The interface defines a big variant data type called oplog-entry:

variant oplog-entry {
    /// The initial worker oplog entry
    create(create-parameters),
    /// The worker invoked a host function
    imported-function-invoked(imported-function-invoked-parameters),
    /// The worker has been invoked
    exported-function-invoked(exported-function-invoked-parameters),
    /// The worker has completed an invocation
    exported-function-completed(exported-function-completed-parameters),
    /// Worker suspended
    suspend(datetime),
    /// Worker failed
    error(error-parameters),
    /// Marker entry added when get-oplog-index is called from the worker, to make the jumping behavior
    /// more predictable.
    no-op(datetime),
    /// The worker needs to recover up to the given target oplog index and continue running from
    /// the source oplog index from there
    /// `jump` is an oplog region representing that from the end of that region we want to go back to the start and
    /// ignore all recorded operations in between.
    jump(jump-parameters),
    /// Indicates that the worker has been interrupted at this point.
    /// Only used to recompute the worker's (cached) status, has no effect on execution.
    interrupted(datetime),
    /// Indicates that the worker has been exited using WASI's exit function.
    exited(datetime),
    /// Overrides the worker's retry policy
    change-retry-policy(change-retry-policy-parameters),
    /// Begins an atomic region. All oplog entries after `BeginAtomicRegion` are to be ignored during
    /// recovery except if there is a corresponding `EndAtomicRegion` entry.
    begin-atomic-region(datetime),
    /// Ends an atomic region. All oplog entries between the corresponding `BeginAtomicRegion` and this
    /// entry are to be considered during recovery, and the begin/end markers can be removed during oplog
    /// compaction.
    end-atomic-region(end-atomic-region-parameters),
    /// Begins a remote write operation. Only used when idempotence mode is off.
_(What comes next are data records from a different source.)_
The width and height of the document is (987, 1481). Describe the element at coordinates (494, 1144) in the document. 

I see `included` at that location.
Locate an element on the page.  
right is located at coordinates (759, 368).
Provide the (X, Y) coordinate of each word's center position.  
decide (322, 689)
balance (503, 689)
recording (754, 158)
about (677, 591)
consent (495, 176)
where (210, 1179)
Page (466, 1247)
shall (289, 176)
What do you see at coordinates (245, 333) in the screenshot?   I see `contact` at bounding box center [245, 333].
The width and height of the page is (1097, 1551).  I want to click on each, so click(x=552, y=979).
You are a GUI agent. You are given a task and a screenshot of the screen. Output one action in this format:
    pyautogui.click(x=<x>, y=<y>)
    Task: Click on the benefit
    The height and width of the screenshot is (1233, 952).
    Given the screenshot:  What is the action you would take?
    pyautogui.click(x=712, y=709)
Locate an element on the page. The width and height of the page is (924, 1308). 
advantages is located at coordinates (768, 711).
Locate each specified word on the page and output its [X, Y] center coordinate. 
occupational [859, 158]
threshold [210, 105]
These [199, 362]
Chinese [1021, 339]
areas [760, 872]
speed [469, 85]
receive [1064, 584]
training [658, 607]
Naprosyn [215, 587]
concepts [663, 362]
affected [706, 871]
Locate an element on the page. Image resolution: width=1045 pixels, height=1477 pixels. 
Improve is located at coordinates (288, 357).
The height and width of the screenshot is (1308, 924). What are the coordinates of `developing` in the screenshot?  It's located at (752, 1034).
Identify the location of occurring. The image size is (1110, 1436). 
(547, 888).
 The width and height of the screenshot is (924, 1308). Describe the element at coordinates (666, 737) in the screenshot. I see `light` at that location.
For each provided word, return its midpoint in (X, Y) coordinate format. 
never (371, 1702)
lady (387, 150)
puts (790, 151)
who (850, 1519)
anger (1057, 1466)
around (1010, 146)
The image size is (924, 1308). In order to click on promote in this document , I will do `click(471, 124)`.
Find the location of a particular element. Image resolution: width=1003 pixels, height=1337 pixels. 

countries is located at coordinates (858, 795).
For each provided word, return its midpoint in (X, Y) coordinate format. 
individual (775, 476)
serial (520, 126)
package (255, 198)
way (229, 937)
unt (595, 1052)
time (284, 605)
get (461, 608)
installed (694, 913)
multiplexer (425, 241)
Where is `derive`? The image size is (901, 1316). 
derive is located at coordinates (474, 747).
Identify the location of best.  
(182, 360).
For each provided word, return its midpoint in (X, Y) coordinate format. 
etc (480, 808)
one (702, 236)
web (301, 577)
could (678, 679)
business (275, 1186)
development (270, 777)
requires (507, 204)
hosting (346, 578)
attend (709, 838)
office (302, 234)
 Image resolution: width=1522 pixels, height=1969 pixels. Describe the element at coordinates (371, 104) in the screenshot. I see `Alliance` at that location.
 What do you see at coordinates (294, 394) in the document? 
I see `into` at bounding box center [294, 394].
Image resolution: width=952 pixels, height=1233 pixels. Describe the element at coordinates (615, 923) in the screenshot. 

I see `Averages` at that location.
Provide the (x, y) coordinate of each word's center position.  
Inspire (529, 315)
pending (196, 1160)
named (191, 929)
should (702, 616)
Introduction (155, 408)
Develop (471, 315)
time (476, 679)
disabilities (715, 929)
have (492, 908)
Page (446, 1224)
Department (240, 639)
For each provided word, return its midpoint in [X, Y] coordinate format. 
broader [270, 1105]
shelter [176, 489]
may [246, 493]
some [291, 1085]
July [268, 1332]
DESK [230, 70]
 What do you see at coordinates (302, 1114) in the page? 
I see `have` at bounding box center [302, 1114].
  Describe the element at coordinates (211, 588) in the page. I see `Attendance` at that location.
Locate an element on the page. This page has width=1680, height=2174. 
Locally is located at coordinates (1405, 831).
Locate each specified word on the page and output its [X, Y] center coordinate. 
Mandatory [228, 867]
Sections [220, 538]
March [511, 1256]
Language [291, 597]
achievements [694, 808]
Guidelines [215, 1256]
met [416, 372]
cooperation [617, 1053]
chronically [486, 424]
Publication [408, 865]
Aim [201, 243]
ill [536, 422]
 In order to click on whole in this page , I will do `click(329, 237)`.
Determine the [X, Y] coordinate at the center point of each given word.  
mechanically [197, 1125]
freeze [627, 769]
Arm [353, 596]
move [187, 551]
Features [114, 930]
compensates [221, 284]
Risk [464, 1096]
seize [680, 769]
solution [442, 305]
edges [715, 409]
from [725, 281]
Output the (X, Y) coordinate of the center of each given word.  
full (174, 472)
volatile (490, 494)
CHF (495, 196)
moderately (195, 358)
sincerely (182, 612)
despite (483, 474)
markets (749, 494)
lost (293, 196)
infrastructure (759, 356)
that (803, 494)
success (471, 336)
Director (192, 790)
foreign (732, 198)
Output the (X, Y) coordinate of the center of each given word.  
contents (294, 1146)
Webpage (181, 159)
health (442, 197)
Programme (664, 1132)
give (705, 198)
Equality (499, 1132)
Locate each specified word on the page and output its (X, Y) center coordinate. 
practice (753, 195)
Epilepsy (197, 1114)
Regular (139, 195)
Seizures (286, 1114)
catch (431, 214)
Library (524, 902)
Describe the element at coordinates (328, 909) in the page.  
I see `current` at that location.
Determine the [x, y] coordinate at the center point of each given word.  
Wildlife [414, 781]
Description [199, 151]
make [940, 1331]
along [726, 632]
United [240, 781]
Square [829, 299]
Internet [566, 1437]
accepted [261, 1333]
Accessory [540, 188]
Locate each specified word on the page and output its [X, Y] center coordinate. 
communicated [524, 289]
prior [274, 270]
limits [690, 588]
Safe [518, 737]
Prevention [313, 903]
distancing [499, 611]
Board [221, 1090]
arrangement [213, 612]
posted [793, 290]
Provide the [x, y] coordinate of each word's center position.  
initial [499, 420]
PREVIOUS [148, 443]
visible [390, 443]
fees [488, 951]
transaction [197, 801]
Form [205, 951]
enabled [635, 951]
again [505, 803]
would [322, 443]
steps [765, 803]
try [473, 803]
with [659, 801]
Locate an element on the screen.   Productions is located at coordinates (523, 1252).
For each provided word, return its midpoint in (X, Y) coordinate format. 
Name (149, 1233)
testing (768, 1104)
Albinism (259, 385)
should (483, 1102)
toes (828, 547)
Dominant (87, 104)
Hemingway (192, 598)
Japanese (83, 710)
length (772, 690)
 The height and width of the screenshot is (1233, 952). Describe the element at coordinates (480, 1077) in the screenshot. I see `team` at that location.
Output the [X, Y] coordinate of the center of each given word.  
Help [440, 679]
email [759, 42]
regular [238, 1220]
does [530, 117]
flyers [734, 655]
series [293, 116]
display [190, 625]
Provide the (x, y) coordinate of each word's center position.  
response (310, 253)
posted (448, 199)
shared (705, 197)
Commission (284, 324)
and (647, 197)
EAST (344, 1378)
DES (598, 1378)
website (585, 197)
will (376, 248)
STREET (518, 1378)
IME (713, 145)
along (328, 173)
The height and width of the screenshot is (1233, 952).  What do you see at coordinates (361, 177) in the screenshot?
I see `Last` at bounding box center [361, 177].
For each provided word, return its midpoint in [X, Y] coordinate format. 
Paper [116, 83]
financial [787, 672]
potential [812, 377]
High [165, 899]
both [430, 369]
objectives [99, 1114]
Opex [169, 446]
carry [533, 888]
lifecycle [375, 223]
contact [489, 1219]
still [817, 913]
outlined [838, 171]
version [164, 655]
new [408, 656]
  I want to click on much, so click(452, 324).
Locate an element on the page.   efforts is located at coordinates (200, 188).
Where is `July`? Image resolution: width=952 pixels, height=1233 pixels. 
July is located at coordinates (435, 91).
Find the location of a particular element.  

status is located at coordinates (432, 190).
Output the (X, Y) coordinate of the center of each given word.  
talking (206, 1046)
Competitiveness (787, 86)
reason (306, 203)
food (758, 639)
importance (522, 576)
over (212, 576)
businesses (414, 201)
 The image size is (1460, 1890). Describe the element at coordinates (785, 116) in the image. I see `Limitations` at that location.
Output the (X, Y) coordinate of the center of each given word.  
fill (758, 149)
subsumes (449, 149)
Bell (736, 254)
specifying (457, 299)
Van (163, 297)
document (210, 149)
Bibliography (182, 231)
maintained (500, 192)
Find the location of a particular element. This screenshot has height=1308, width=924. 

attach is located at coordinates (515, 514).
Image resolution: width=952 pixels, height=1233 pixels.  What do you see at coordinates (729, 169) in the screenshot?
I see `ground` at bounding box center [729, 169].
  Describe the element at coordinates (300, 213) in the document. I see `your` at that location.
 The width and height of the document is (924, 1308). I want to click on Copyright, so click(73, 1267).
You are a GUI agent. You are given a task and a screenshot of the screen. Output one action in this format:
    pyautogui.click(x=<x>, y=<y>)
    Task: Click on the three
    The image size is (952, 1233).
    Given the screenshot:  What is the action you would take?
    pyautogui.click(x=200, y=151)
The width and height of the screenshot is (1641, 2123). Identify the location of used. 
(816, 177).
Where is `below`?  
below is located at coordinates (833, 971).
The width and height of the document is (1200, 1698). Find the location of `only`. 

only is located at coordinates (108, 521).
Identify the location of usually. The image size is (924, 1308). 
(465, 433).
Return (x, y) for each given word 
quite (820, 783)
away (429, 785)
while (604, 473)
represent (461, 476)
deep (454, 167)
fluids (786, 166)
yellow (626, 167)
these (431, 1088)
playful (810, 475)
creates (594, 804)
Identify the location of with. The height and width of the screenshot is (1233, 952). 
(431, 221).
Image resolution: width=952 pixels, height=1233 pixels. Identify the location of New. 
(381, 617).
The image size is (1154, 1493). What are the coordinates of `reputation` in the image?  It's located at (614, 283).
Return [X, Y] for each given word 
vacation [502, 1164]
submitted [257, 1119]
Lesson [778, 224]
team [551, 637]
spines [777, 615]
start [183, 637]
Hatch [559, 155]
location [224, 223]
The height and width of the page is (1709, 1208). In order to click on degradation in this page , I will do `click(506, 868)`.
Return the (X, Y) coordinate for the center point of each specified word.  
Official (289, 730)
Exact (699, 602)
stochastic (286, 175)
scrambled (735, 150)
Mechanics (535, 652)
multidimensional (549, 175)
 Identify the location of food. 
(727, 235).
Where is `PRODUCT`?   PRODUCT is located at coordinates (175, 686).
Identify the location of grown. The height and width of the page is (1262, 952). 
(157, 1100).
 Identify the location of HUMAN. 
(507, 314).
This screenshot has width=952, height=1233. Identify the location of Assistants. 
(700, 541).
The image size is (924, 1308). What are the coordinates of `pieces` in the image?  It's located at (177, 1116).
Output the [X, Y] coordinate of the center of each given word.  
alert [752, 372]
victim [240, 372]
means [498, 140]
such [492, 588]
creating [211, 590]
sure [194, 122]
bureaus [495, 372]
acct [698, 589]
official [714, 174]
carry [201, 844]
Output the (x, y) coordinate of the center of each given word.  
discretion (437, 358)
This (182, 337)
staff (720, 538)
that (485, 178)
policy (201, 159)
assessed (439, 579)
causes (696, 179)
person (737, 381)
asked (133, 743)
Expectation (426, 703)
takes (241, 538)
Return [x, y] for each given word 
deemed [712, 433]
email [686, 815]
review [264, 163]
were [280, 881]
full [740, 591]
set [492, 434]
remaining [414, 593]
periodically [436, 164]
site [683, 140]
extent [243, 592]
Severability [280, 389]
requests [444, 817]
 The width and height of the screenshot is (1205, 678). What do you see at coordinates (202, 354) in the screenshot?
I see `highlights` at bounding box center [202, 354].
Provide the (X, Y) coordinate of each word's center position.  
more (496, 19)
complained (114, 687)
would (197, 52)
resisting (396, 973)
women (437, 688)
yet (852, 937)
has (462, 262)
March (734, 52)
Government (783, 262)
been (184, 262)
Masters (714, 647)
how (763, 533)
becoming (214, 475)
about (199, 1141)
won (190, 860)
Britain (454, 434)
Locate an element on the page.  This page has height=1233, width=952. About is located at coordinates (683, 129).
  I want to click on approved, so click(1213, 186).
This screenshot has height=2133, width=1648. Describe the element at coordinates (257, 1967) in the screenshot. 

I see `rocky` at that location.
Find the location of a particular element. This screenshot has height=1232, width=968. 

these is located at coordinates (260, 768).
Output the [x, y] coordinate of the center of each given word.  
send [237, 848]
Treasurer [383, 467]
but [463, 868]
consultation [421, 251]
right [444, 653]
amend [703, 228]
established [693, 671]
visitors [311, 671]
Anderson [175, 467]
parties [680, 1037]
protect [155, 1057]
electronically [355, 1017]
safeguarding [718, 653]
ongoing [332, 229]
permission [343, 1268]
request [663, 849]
In this case each
    /// remote write must be surrounded by a `BeginRemoteWrite` and `EndRemoteWrite` log pair and
    /// unfinished remote writes cannot be recovered.
    begin-remote-write(datetime),
    /// Marks the end of a remote write operation. Only used when idempotence mode is off.
    end-remote-write(end-remote-write-parameters),
    /// An invocation request arrived while the worker was busy
    pending-worker-invocation(pending-worker-invocation-parameters),
    /// An update request arrived and will be applied as soon the worker restarts
    pending-update(pending-update-parameters),
    /// An update was successfully applied
    successful-update(successful-update-parameters),
    /// An update failed to be applied
    failed-update(failed-update-parameters),
    /// Increased total linear memory size
    grow-memory(grow-memory-parameters),
    /// Created a resource instance
    create-resource(create-resource-parameters),
    /// Dropped a resource instance
    drop-resource(drop-resource-parameters),
    /// Adds additional information for a created resource instance
    describe-resource(describe-resource-parameters),
    /// The worker emitted a log message
    log(log-parameters),
    /// The worker's has been restarted, forgetting all its history
    restart(datetime),
    /// Activates a plugin
    activate-plugin(activate-plugin-parameters),
    /// Deactivates a plugin
    deactivate-plugin(deactivate-plugin-parameters)
}

and two resources for querying a worker's oplog.

  • the get-oplog resource enumerates through all entries of the oplog
  • the search-oplog resource accepts a search expression and only returns the matching entries

Both resources, once constructed, provide a get-next function that returns a chunk of oplog entries. Repeatedly calling this function goes through the whole data set, and eventually returns none.